* **Selected extract**:
□ □ □ □
This month, we read transparent accounts from the Ford Foundation’s Megan Morrison and Chris Cardona, who shared the foundation’s journey addressing its flawed approach to collecting grantee diversity data, and Laura Weidman Powers, who wrote about why and how she stepped down as Code2040 CEO. We also read about the importance of getting out the vote, tensions in philanthropy and a report on young professionals in philanthropy.


1. Making It Count: The Evolution of the Ford Foundation’s Diversity Data Collection

EQUITY | Center for Effective Philanthropy | 10-minute read

When the Ford Foundation revisited its grantmaking process, it also revisited the questions it asks applicants and grantees about diversity. In this blog post, the foundation shares its journey identifying flaws in its previous approach to gathering grantee diversity data, how it now collects and analyzes the data, and what it’s learning. This journey also led the foundation to turn the spotlight on itself and begin an internal diversity, equity and inclusion audit.
□ □ □ □
* **Supplied records**:
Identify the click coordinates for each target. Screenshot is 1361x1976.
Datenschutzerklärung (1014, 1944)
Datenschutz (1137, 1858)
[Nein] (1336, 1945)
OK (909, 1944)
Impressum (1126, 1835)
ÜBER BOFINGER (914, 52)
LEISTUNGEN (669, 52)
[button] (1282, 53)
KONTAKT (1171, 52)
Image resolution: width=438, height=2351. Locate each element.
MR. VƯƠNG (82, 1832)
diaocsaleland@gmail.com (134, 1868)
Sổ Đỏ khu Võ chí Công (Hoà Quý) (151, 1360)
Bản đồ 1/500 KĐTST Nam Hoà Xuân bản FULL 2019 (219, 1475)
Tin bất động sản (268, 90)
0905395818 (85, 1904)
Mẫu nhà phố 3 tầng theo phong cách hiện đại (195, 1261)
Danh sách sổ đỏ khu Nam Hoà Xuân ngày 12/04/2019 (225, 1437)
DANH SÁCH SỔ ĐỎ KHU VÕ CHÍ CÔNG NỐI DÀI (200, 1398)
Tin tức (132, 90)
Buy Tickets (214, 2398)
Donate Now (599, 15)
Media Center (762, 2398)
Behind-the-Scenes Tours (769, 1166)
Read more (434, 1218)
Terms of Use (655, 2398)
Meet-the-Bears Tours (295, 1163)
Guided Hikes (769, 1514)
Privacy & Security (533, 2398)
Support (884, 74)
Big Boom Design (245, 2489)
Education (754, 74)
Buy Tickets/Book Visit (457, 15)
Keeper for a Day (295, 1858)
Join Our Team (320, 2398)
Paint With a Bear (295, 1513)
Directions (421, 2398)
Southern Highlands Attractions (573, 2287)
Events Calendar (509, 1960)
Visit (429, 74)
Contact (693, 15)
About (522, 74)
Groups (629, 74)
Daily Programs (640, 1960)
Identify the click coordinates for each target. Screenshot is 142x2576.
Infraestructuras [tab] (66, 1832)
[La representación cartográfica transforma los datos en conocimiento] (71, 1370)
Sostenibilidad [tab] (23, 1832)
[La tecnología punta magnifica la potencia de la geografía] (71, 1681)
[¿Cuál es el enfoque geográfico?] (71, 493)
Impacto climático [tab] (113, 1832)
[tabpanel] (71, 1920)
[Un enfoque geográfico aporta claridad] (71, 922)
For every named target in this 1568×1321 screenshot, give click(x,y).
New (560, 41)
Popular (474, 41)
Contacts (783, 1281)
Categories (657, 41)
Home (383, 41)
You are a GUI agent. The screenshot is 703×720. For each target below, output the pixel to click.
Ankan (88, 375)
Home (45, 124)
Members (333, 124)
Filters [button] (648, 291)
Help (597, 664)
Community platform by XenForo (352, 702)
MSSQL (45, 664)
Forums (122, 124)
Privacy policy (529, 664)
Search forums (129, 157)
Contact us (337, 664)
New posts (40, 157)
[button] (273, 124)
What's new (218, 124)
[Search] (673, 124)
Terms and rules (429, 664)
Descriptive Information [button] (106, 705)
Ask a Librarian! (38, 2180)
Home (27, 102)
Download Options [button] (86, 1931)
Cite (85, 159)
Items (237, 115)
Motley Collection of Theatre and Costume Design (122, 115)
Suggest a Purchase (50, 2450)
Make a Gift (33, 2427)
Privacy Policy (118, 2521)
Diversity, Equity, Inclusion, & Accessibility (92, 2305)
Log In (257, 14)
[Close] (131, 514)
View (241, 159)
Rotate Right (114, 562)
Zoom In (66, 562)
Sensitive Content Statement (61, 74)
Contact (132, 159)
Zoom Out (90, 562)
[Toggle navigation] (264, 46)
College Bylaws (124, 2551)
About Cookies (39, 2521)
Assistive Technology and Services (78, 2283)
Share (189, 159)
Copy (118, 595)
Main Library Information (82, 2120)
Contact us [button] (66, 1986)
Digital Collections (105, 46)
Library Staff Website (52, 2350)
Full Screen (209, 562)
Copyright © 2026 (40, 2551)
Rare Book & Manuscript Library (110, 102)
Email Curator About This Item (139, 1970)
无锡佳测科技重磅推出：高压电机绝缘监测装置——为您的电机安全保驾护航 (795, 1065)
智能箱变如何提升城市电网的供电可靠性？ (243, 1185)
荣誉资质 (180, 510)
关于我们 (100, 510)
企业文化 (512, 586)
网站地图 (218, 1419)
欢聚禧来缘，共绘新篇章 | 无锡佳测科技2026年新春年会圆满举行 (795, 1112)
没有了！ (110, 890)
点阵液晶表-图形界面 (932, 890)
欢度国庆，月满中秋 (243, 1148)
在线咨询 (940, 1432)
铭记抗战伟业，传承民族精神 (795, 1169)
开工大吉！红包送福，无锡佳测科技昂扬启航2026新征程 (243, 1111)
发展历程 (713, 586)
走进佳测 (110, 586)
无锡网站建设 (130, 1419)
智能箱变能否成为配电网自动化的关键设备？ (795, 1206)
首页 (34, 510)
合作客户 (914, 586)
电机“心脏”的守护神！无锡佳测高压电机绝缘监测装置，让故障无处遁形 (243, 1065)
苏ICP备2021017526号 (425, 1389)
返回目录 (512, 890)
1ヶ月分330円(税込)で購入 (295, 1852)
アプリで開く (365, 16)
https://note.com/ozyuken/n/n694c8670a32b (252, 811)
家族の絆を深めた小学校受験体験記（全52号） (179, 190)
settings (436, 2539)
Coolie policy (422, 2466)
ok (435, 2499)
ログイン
□ □ □ □
* **Assigned task 1**:
Answer these questions about the roundup excerpt, one line each:
(a) Who wrote about stepping down as Code2040 CEO?
(b) Which organization is listed as the source of the piece on the Ford Foundation's diversity data collection?
(c) What did the foundation's journey lead it to begin internally?
* **Assigned task 2**: Update the roundup excerpt from "This month, we" to "professionals in philanthropy.", putting "early-career professionals" in place of "young professionals".

* **Problem solution 1**:
(a) Laura Weidman Powers
(b) The Center for Effective Philanthropy
(c) An internal diversity, equity and inclusion audit

* **Problem solution 2**:
This month, we read transparent accounts from the Ford Foundation’s Megan Morrison and Chris Cardona, who shared the foundation’s journey addressing its flawed approach to collecting grantee diversity data, and Laura Weidman Powers, who wrote about why and how she stepped down as Code2040 CEO. We also read about the importance of getting out the vote, tensions in philanthropy and a report on early-career professionals in philanthropy.